> PAGE EXTRACT

____________________

Over the past five years, doctors at Aurora St. Luke’s Medical Center in Milwaukee have been impressed by the results of a new, minimally-invasive surgical technique they developed to treat a condition that causes heartbeat irregularities.
The condition, a common type of heart arrhythmia called atrial fibrillation, causes the heart to pump too quickly, too slowly or at irregular intervals. It quadruples the risk of stroke and heart failure and it’s a life-long condition that gradually worsens over time.
So far, the results of the new technique have been promising. One year after receiving the surgery, 85 percent of atrial fibrillation-affected hearts are still beating regularly, which is on par with results of traditional thoracoscopic surgeries, but with far fewer post-operation complications and much less time spent in the hospital.
The doctors who pioneered the technique at Aurora, Dr. David Kress and Dr. Jasbir Sra are now preparing to share it with doctors from hospitals around the world.
“So far I’ve mostly just been giving lectures, but we’re setting up a program where other hospitals can actually come to St. Luke’s and we can show them exactly how we set it up,” Kress said.”We’re right in the process of starting this now.”
Kress is the chief of Cardiothoracic Surgery at St. Luke’s. Sra is the medical director of Aurora’s Atrial Fibrillation Ablation Center. Together, the two combined separate procedures used to correct the arrhythmia into a single surgery.
A traditional thoracoscopic surgery to correct atrial fibrillation takes about 4 hours. Afterward, patients are usually hospitalized for six or seven days and an average of 13 percent of them experience some form of post-surgery complication.
The hybrid approach pioneered at St. Luke’s takes about 90 minutes and requires two to three days of hospitalization. Only 4 percent of patients treated with the hybrid approach experience complications.

____________________

> Stored items

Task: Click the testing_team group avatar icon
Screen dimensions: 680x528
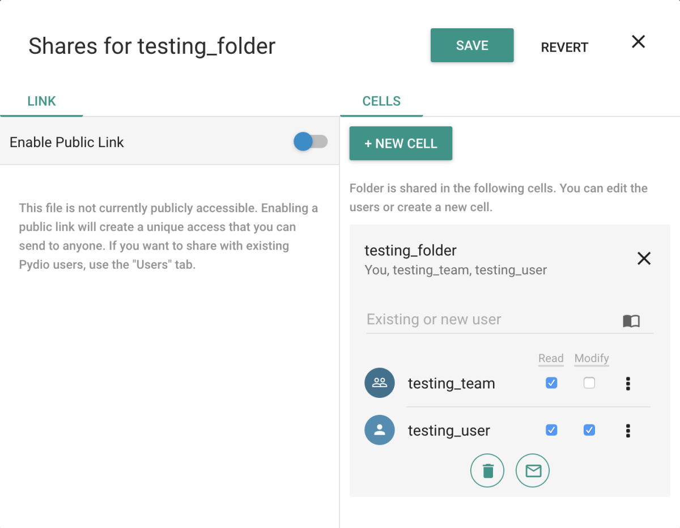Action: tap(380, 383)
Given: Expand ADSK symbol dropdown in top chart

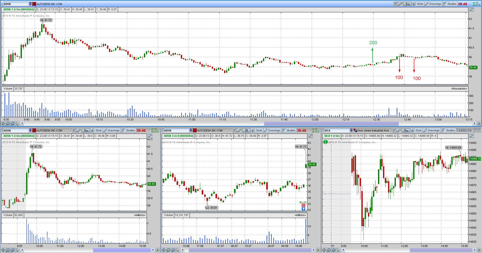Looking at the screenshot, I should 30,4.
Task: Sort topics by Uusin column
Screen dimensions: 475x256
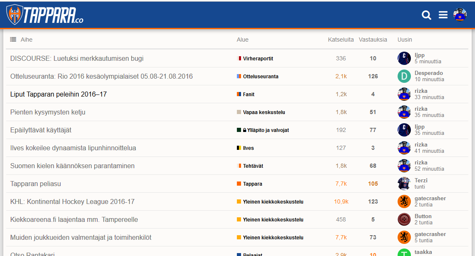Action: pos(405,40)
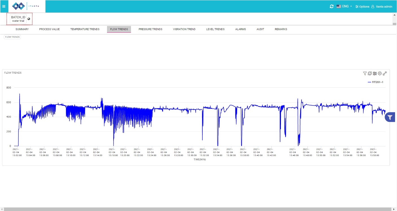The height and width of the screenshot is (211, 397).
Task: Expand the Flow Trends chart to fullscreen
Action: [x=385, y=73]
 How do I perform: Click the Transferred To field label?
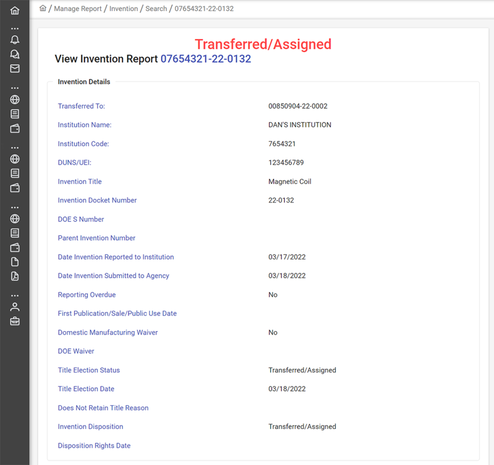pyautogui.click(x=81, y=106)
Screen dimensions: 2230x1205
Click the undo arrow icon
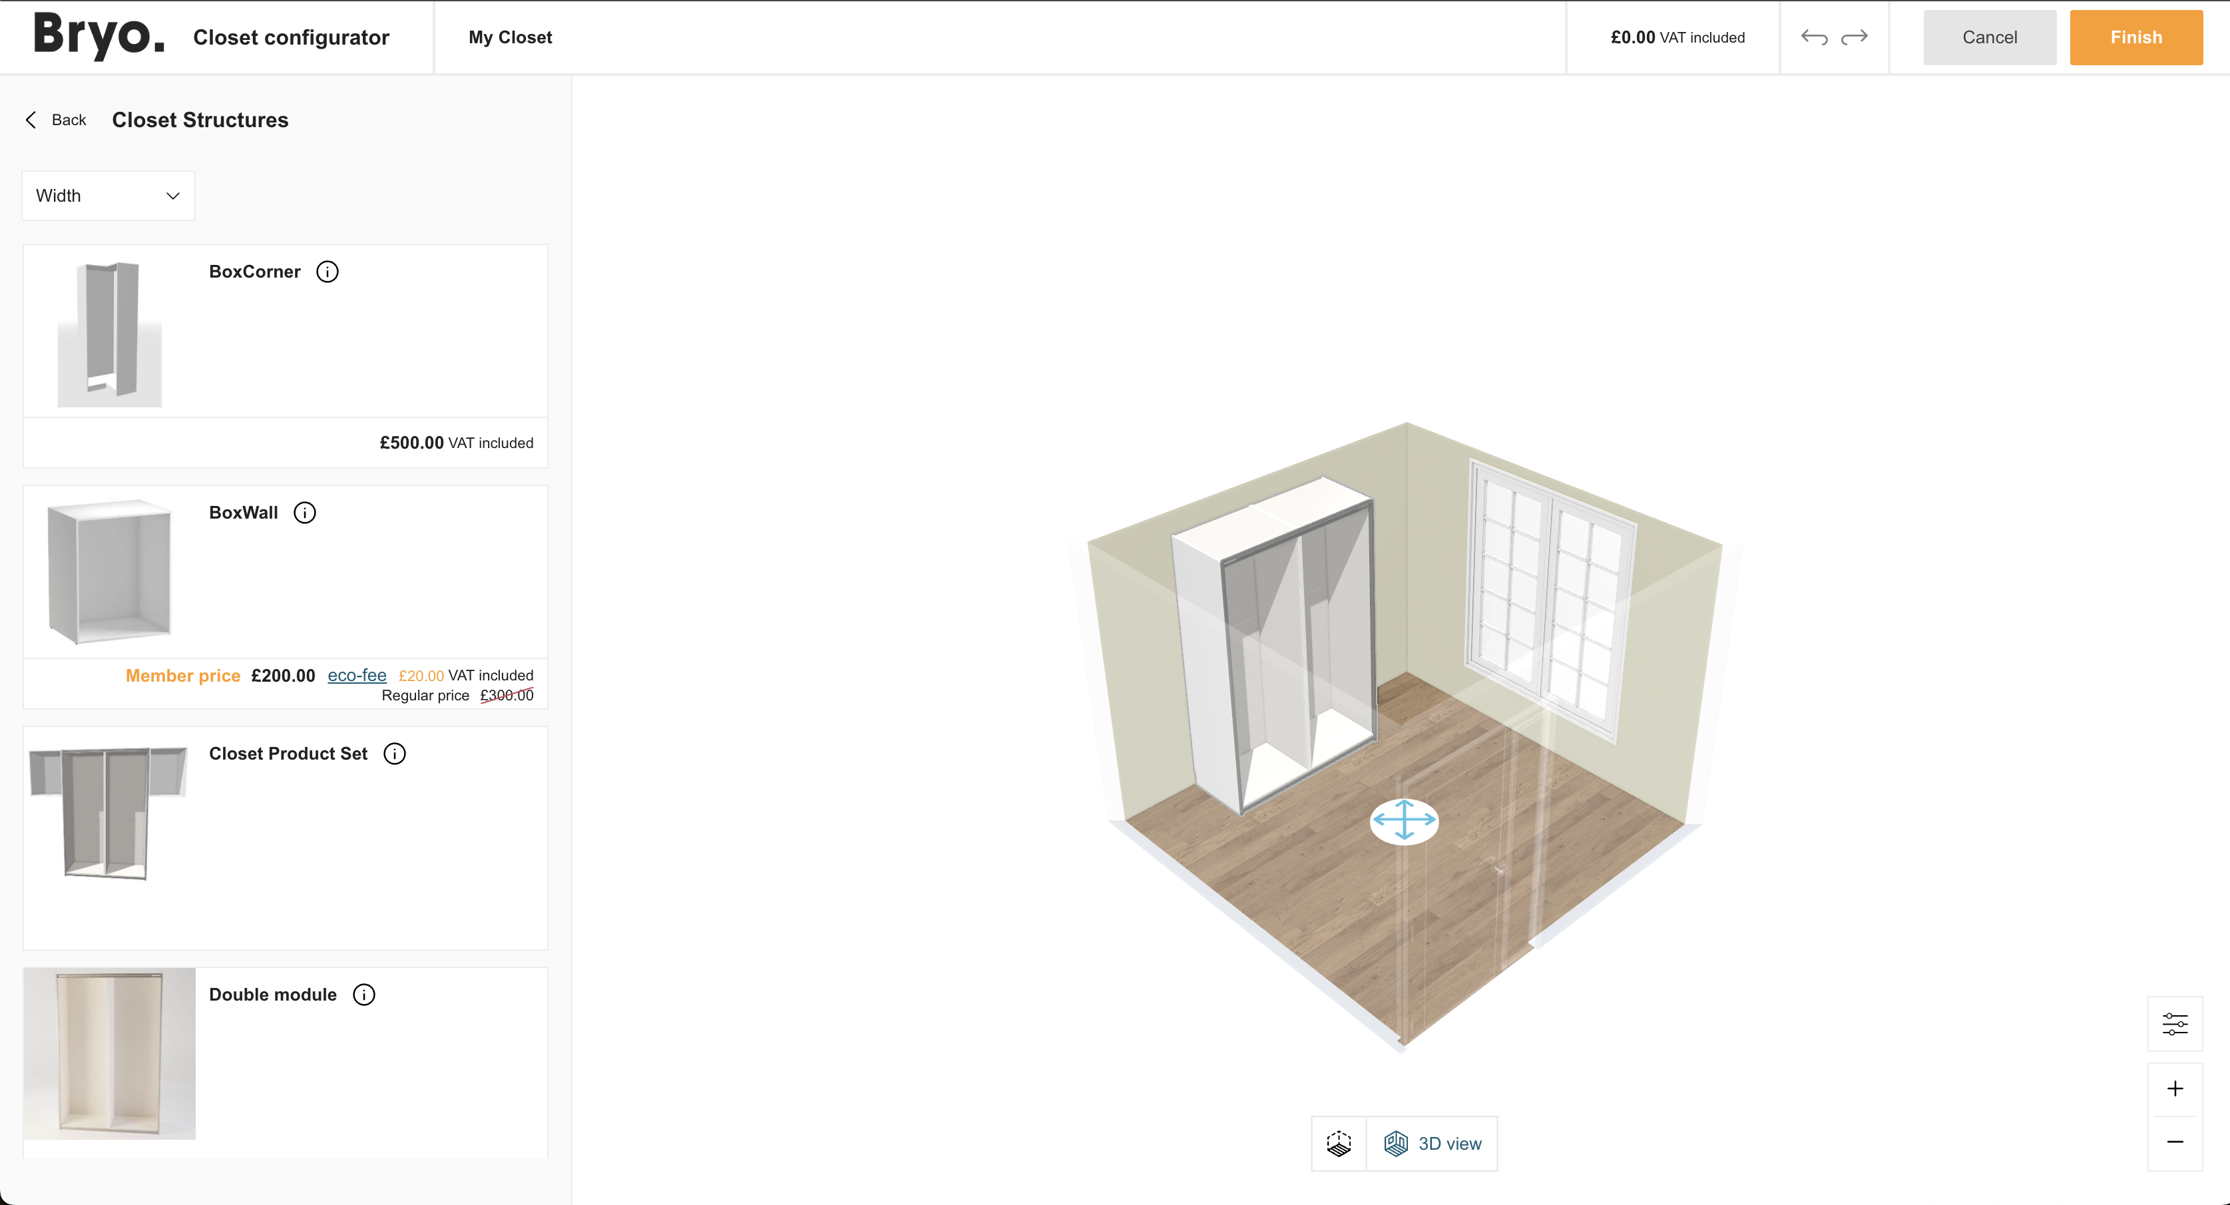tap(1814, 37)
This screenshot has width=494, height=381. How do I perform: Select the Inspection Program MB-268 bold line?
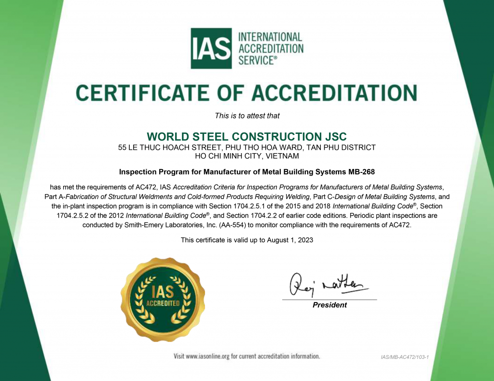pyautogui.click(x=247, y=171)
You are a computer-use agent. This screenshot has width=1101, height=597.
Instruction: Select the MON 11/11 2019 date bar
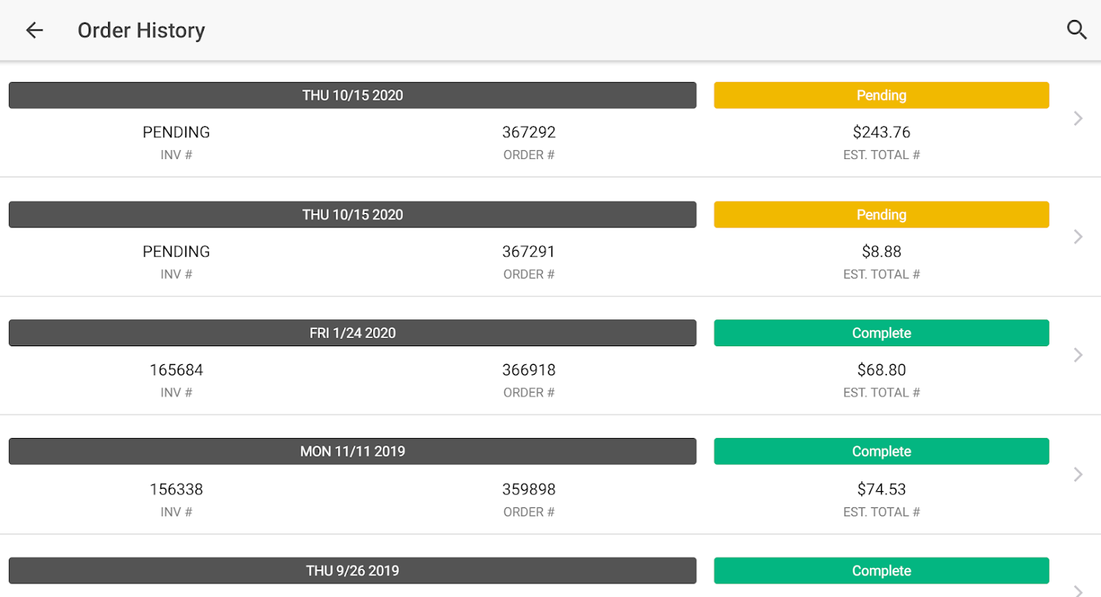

____________________

> EXERCISE OBJECTIVE
Please carry the article on the new atrial fibrillation surgery further, picking up right after its final sentence. None of the material is needed here.

> YOUR RESPONSE
Here’s how it works: an electrophysiologist and cadiothoracic surgeon create scar tissue to block damaged electrical pathways on the exterior and interior of the heart that cause it to beat irregularly.
Kress said doctors make a small, two-centimeter incision, pass over the liver and go through the diaphragm to get to the heart.
“Patients are in the hospital for two to three days and they end up with a Band-Aid,” Kress said. “That compares to other centers where they go in through the ribs … it’s a very complicated technique and there’s a fair amount of pain that goes along with it as well.”
Aurora doctors have monitored around 130 patients who underwent either the new hybrid surgery or a traditional thoracoscopic surgery since 2010.
After five years, 65 percent of patients who received the hybrid surgery were still beating at a regular rhythm, compared to 45 percent of those who received the thoracoscopic surgery.
“That’s fantastic,” Kress said. “Obviously, this is a lifelong condition, so there are patients who eventually will get AFib again.”
But in the meantime, he said, the surgery has achieved better long-term results and improved quality of life for patients.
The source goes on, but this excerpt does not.